**Exercise:** Transcribe the data in full; each line must match exactly.

Items from a data source

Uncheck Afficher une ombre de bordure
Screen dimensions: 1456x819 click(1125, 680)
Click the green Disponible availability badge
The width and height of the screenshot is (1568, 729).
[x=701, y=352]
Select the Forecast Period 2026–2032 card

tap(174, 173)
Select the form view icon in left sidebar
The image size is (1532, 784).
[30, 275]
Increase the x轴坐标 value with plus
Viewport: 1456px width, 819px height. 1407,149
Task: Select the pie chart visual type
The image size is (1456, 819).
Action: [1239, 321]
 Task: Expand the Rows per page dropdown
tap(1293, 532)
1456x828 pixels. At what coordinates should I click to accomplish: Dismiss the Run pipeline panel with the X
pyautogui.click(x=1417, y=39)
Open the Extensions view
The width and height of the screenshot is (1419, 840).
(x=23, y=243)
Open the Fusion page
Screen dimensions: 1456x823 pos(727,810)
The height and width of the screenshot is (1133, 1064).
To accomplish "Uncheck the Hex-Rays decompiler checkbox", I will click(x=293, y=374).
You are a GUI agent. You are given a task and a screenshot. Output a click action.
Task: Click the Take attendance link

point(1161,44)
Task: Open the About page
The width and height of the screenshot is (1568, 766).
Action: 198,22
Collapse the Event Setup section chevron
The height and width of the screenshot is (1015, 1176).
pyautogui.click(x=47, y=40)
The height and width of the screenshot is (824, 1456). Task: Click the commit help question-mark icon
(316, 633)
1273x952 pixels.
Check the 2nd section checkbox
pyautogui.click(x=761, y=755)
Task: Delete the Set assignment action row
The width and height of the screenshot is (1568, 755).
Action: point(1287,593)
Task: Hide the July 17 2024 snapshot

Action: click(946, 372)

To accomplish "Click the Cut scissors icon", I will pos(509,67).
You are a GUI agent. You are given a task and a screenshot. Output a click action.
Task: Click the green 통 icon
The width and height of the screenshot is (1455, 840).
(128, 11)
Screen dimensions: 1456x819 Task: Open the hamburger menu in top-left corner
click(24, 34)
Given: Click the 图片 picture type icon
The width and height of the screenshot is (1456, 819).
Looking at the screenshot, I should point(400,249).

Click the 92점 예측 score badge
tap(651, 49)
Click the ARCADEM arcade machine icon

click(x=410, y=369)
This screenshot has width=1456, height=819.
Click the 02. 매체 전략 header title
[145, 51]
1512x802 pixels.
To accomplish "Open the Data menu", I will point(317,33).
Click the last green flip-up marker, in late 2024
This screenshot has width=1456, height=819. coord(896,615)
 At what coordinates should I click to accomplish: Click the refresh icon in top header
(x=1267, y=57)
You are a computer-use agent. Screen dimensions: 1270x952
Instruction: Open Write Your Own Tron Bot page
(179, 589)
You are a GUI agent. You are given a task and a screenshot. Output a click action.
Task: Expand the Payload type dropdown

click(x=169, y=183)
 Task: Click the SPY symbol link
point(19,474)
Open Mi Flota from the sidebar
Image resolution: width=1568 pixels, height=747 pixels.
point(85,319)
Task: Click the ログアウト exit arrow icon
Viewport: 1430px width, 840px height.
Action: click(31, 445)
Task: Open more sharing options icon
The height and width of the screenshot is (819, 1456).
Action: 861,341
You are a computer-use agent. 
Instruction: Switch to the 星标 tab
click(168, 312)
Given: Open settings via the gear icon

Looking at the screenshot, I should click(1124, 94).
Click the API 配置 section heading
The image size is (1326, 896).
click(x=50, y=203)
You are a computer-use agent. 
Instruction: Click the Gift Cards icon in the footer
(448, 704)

**Task response:**
Uncheck Afficher une ombre de bordure
Screen dimensions: 1456x819 click(1125, 680)
Click the green Disponible availability badge
The width and height of the screenshot is (1568, 729).
[x=701, y=352]
Select the Forecast Period 2026–2032 card

tap(174, 173)
Select the form view icon in left sidebar
The image size is (1532, 784).
[30, 275]
Increase the x轴坐标 value with plus
Viewport: 1456px width, 819px height. 1407,149
Task: Select the pie chart visual type
The image size is (1456, 819).
Action: [1239, 321]
 Task: Expand the Rows per page dropdown
tap(1293, 532)
1456x828 pixels. At what coordinates should I click to accomplish: Dismiss the Run pipeline panel with the X
pyautogui.click(x=1417, y=39)
Open the Extensions view
The width and height of the screenshot is (1419, 840).
(x=23, y=243)
Open the Fusion page
Screen dimensions: 1456x823 pos(727,810)
The height and width of the screenshot is (1133, 1064).
To accomplish "Uncheck the Hex-Rays decompiler checkbox", I will click(x=293, y=374).
You are a GUI agent. You are given a task and a screenshot. Output a click action.
Task: Click the Take attendance link

point(1161,44)
Task: Open the About page
The width and height of the screenshot is (1568, 766).
Action: 198,22
Collapse the Event Setup section chevron
The height and width of the screenshot is (1015, 1176).
pyautogui.click(x=47, y=40)
The height and width of the screenshot is (824, 1456). Task: Click the commit help question-mark icon
(316, 633)
1273x952 pixels.
Check the 2nd section checkbox
pyautogui.click(x=761, y=755)
Task: Delete the Set assignment action row
The width and height of the screenshot is (1568, 755).
Action: point(1287,593)
Task: Hide the July 17 2024 snapshot

Action: click(946, 372)

To accomplish "Click the Cut scissors icon", I will pos(509,67).
You are a GUI agent. You are given a task and a screenshot. Output a click action.
Task: Click the green 통 icon
The width and height of the screenshot is (1455, 840).
(128, 11)
Screen dimensions: 1456x819 Task: Open the hamburger menu in top-left corner
click(24, 34)
Given: Click the 图片 picture type icon
The width and height of the screenshot is (1456, 819).
Looking at the screenshot, I should point(400,249).

Click the 92점 예측 score badge
tap(651, 49)
Click the ARCADEM arcade machine icon

click(x=410, y=369)
This screenshot has width=1456, height=819.
Click the 02. 매체 전략 header title
[145, 51]
1512x802 pixels.
To accomplish "Open the Data menu", I will point(317,33).
Click the last green flip-up marker, in late 2024
This screenshot has width=1456, height=819. coord(896,615)
 At what coordinates should I click to accomplish: Click the refresh icon in top header
(x=1267, y=57)
You are a computer-use agent. Screen dimensions: 1270x952
Instruction: Open Write Your Own Tron Bot page
(179, 589)
You are a GUI agent. You are given a task and a screenshot. Output a click action.
Task: Expand the Payload type dropdown

click(x=169, y=183)
 Task: Click the SPY symbol link
point(19,474)
Open Mi Flota from the sidebar
Image resolution: width=1568 pixels, height=747 pixels.
point(85,319)
Task: Click the ログアウト exit arrow icon
Viewport: 1430px width, 840px height.
Action: click(31, 445)
Task: Open more sharing options icon
The height and width of the screenshot is (819, 1456).
Action: 861,341
You are a computer-use agent. 
Instruction: Switch to the 星标 tab
click(168, 312)
Given: Open settings via the gear icon

Looking at the screenshot, I should click(1124, 94).
Click the API 配置 section heading
The image size is (1326, 896).
click(x=50, y=203)
You are a computer-use agent. 
Instruction: Click the Gift Cards icon in the footer
(448, 704)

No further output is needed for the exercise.